At the march, speakers argued that professional individuals trained in responding to mental health crises should have responded to the situation rather than law enforcement officers. “Miguel didn’t need guns, he needed help,” Corey Johnson, Estrella’s brother, said at the demonstration. “Miguel didn’t need the police, he just needed help.”

Meg Bossong ’05 is an organizer with Invest in Pittsfield, a group that advocates for the city to invest its budget in resources such as housing and education, rather than the police department. For her, Estrella’s death raised doubts about the efficacy of the Pittsfield Police Department’s available mental health resources. According to the Eagle, the department employs mental health professionals who accompany police officers as they respond to calls, and on March 25, the on-duty co-responder’s shift finished six minutes before the police responded to the first 911 call about Estrella.

“There are many, many models of emergency response and that’s one of the big questions about Miguel’s death,” Bossong, who is also Director of Sexual Assault Response and Health Education at the College, said in an interview with the Record. “The mental health co-responder[’s] shift finished [earlier] on Friday. I think there are important questions about how that resource is deployed. Are most emergencies happening late in the afternoon on a weekday? Probably not.”

Members of the College community joined Pittsfield locals at the march. Manny Copeland ’23, who interned for the NAACP’s Berkshire County Branch last summer and conducted research on racial relations in Pittsfield, traveled to Pittsfield on Sunday to attend the demonstration. Copeland told the Record that she participated in the march to express solidarity for impacted Berkshire residents outside Williamstown’s borders, noting that the impacts of events are not circumscribed to the localities in which they occur.

“I think that a lot of students perceive the Purple Bubble as being an actual literal thing, like they cannot impact the community and the community doesn’t really impact them,” Copeland said. “And I think that is, in some ways, a rather privileged view.”

While mourning the loss of Estrella, speakers also remembered the death of Daniel Gillis, a Pittsfield resident fatally shot by the police in 2017 after holding a knife to his own throat and threatening self-harm before he “charged at officers” with the knife, according to a statement from police reported on by the Eagle.

As part of commemorating Estrella’s life, the leaders of the march wheeled a small wooden structure that Estrella had built while volunteering for Habitat for Humanity, which attendees of the march were encouraged to sign, to demonstrate Estrella’s contributions to the Berkshire community.
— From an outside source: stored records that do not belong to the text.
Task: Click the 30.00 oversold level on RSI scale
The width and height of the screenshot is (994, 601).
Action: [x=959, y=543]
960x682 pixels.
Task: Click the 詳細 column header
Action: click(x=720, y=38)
“Miguel was a rock, a reliable team member who kept our builds going,” Dubois Thomas, who worked with Miguel at Habitat for Humanity, said on Sunday, as published in Rasso’s press release. “Miguel’s efforts now provide affordable shelter for [several] families in our community.”

“An emergency that should have been [met] with love and compassion instead was met by fear and violence,” he said. “Our system killed Miguel and it is on us to change that system now.”